→ Challenge:
Reproduce the part of the thickness-measurement text that starts at "FIG. 1b shows" and ends at "element is measured.", word for word.

→ Selected text:
□ □ □ □ □ □ □

The measured value is interrogated in timed manner (arrows under the graph
d/t), in such a way that the interrogation timing cycle corresponds to
that of the reference part movement and is interrogated when the reference
part is in the measurement position. The right-hand part of the diagram
clearly shows that the same signal occurs at the start and finish of the
scale flow as in the central part thereof. If a measured signal does not
correspond to the desired value, then the measured scale flow element is
e.g. double, damaged or incomplete and is clearly identified by the time
of the measured signal. As a function of the synchronization of the cycle
with the scale flow, each individual element or individual elements are
measured in a regular sequence.
FIG. 1b shows the same graph or diagram as FIG. 1a, but for a scale flow S2
with a large scale spacing and FIG. 1c for the conveying flow of
individual elements S3. It is apparent from the two graphs and
specifically from a comparison of the two signal sequences d2, d'2 and d3,
d'3, that the inventive method (signals d2, d3) is also usable, but leads
to no special advantages compared with the method according to the prior
art (signals d'2, d'3). The arrows under the measurement signals d'2 and
d'3 give the times at which the measurement signals must be interrogated
so that only one element is measured.
The inventive thickness measurement method consequently substantially
comprises that the spacing produced by a scale flow element between a part
of the measuring arrangement located outside the scale flow and part of
the measuring arrangement (interaction part) interacting with the scale
flow is measured. Preferably the measurement part outside the scale flow
is quasi-stationary, whereas the reference part (as the interaction part)

□ □ □ □ □ □ □

→ Data:

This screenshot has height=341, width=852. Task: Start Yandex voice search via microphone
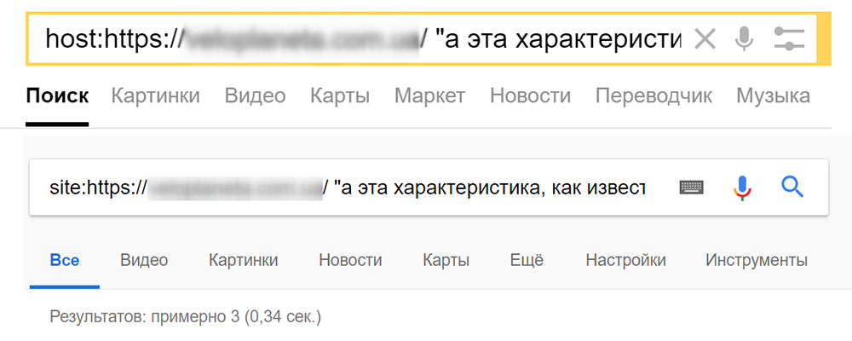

□ □ □ □ □ □ □

→ Result of the exercise:
FIG. 1b shows the same graph or diagram as FIG. 1a, but for a scale flow S2
with a large scale spacing and FIG. 1c for the conveying flow of
individual elements S3. It is apparent from the two graphs and
specifically from a comparison of the two signal sequences d2, d'2 and d3,
d'3, that the inventive method (signals d2, d3) is also usable, but leads
to no special advantages compared with the method according to the prior
art (signals d'2, d'3). The arrows under the measurement signals d'2 and
d'3 give the times at which the measurement signals must be interrogated
so that only one element is measured.